North Lime Coffee and Donuts

This new bakery and java joint was within walking distance from our Airbnb, and, as Louisville luck would have it, the walk there included a veritable tour of grand estates. I love Old Louisville’s old architecture. Every house has a treasured new-old surprise to share. Aging lace curtains. Grand stone staircases. Wrought iron gates overgrown in ivy.
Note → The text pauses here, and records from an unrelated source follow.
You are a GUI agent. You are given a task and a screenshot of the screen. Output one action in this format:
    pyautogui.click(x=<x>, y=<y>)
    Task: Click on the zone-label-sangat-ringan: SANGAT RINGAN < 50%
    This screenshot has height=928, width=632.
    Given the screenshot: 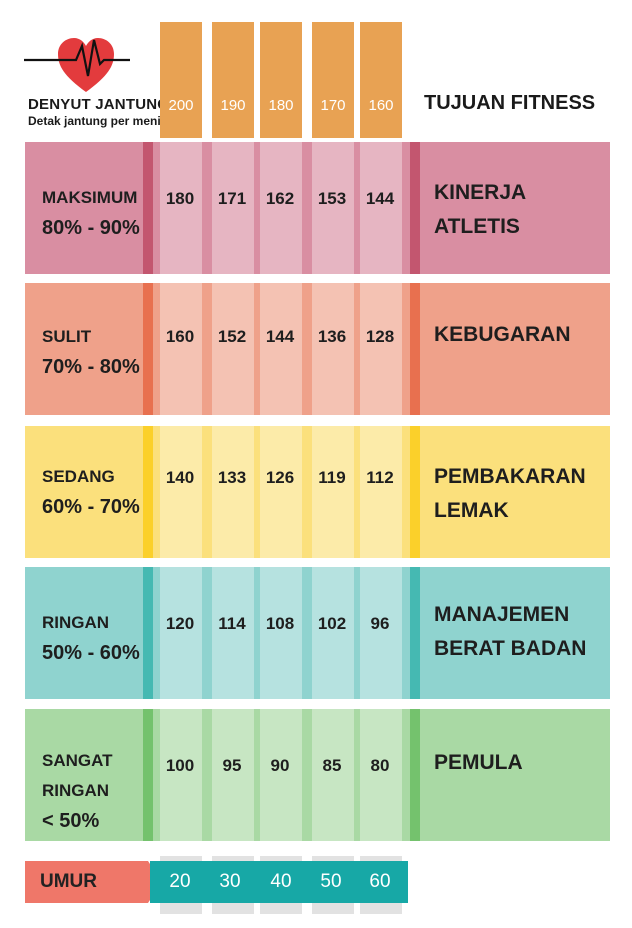 What is the action you would take?
    pyautogui.click(x=78, y=791)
North Lime didn’t disappoint either. I got us a coffee to go and a few fresh-baked donuts, including a sprinkle version with an apple butter glaze. It was the best thing I ate the whole trip.

Mag Bar

This dive joint was the comedy tour’s show host. Trivia night was happening in the other room and drinkers were enjoying the weather on the outdoor patio. You could also kick it old-school and play some arcade games they had on tap like Mortal Kombat and Battletoad. Old Louisville indeed.

Sheherazade Gallery

After the show, we walked home and spotted this glowing pink art installation. I was drawn to it like an ant to discarded cotton candy. After some hashtag searching, I learned this was Sheherazade, a one-car garage turned gallery space. Rotating exhibitions fill up the whole open-air space and the clear glass gallery-wide door means it’s viewable after hours. It made our walk home weird and magical. Just like we like ‘em.

Filson Historical Society

Right by our Airbnb was the Filson Historical Society, so I went to check out their WWI exhibits during my lunch break before we got back on the road. Louisville native Jack Speed was an officer in the 150th Field Artillery on the Western Front. As an amateur photographer, he used what Kodak marketed as the “soldier’s camera” to take photos during the war. The camera folded into itself to about the size of an iPhone 4. I took photos of it on my Google Pixel. Cool to see how photography, cameras and humans (thank goodness!) have evolved since then. Stop by the front desk and ask to see their displays. An exhibition guide will give you a tour.